(Stored data)

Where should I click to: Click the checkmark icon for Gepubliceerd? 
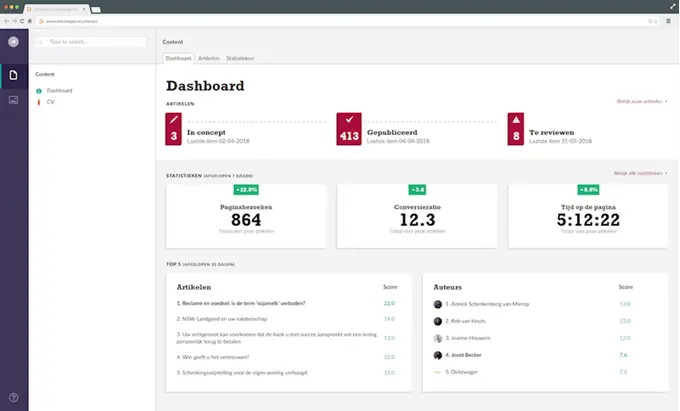(345, 120)
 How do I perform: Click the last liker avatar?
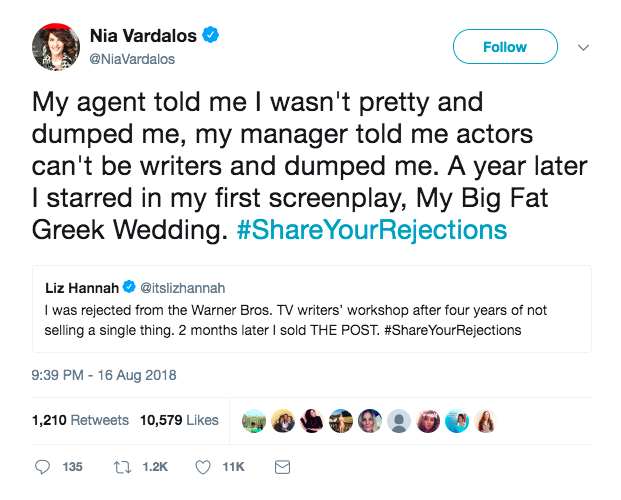[486, 421]
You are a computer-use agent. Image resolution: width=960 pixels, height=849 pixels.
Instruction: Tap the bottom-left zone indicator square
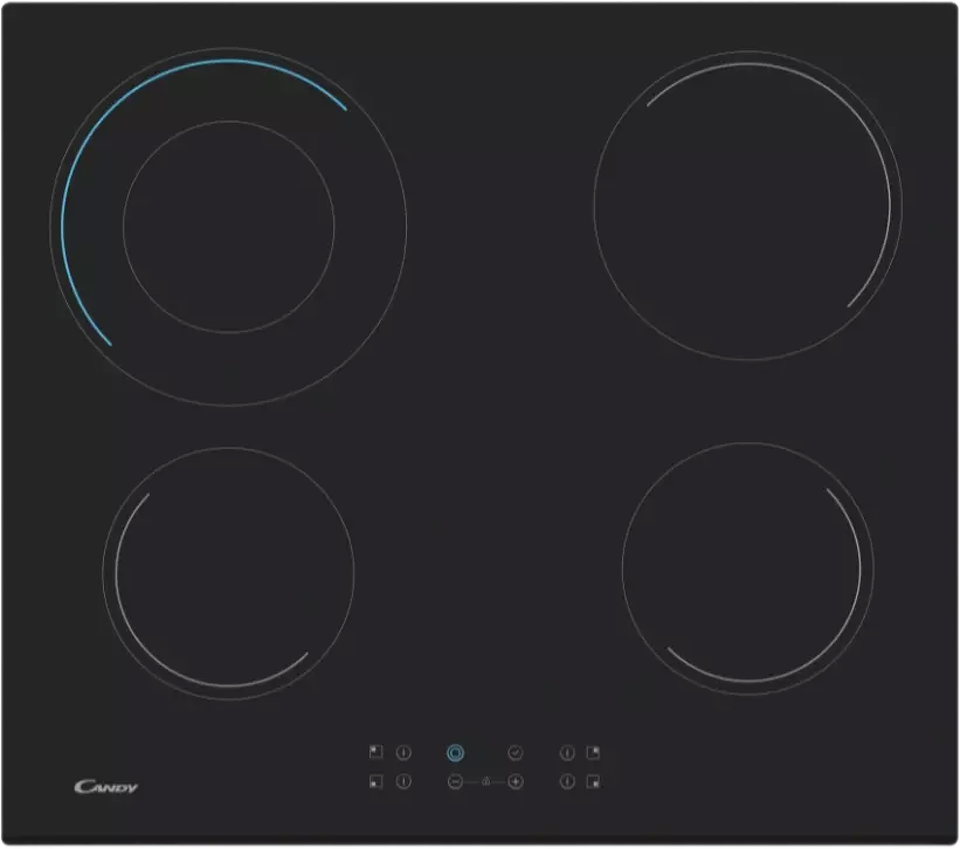tap(376, 782)
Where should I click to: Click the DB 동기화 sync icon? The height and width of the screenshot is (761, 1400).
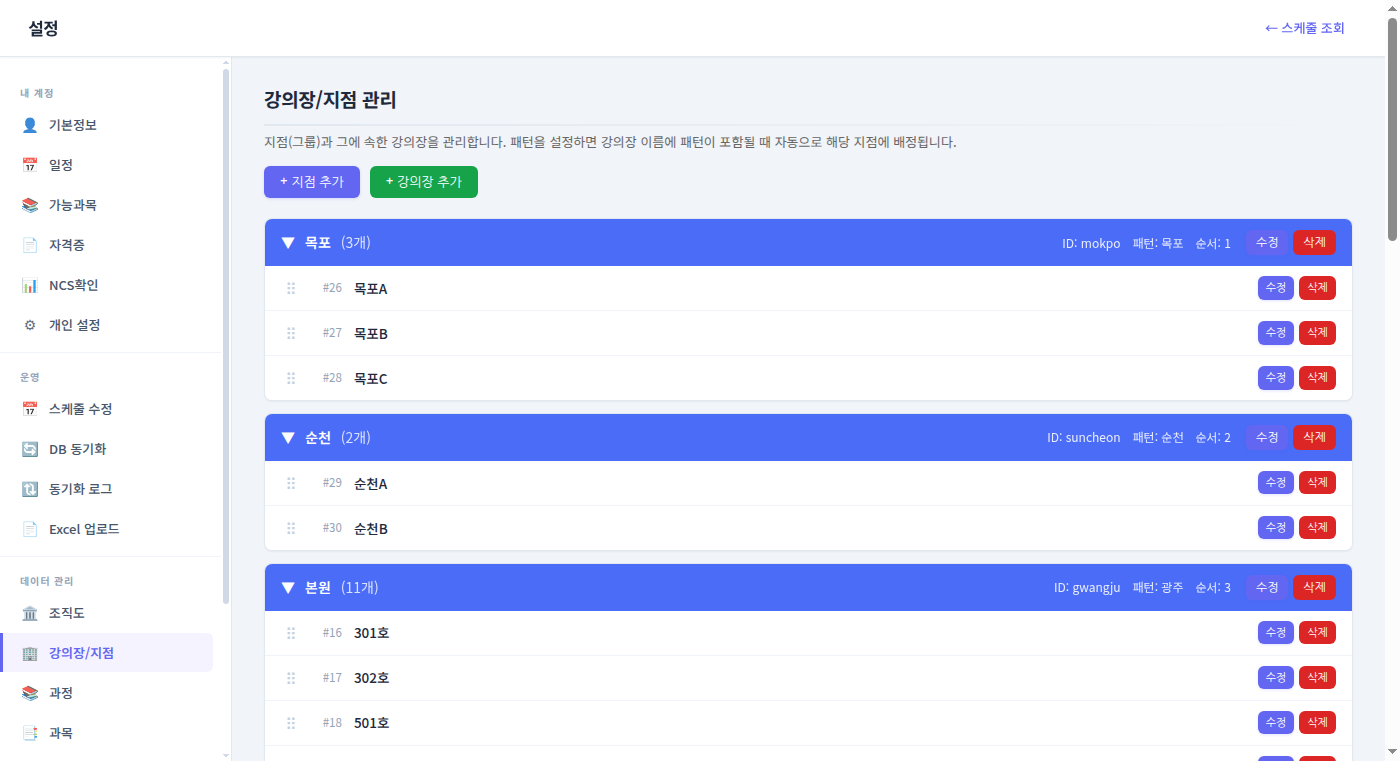(x=31, y=448)
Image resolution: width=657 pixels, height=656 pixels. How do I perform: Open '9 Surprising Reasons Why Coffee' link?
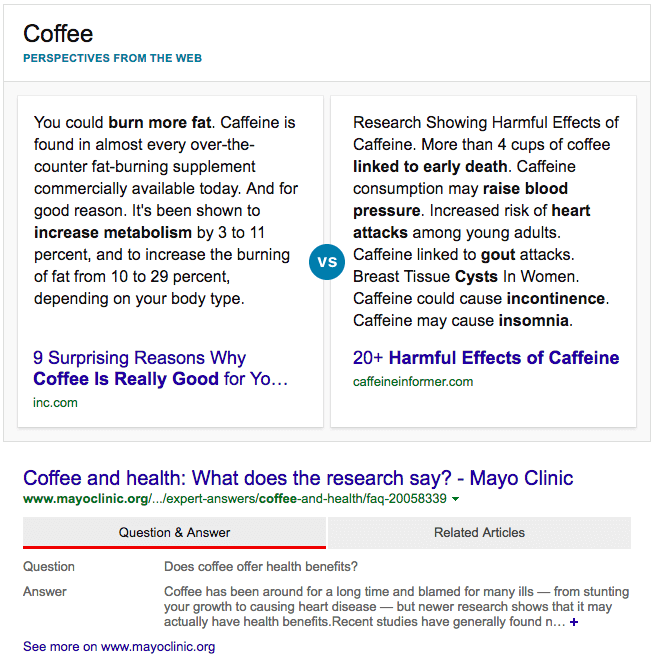(160, 368)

* [PROBLEM REQUIREMENTS]:
If the records contain pictures, skip them, and transcribe exactly every line from the one with "Where should I click to: Click the DB" through the last line.

* [EXERCISE RESULT]:
Where should I click to: Click the DB 동기화 sync icon? The height and width of the screenshot is (761, 1400).
(x=31, y=448)
Image resolution: width=657 pixels, height=656 pixels. How do I perform: Open '9 Surprising Reasons Why Coffee' link?
(160, 368)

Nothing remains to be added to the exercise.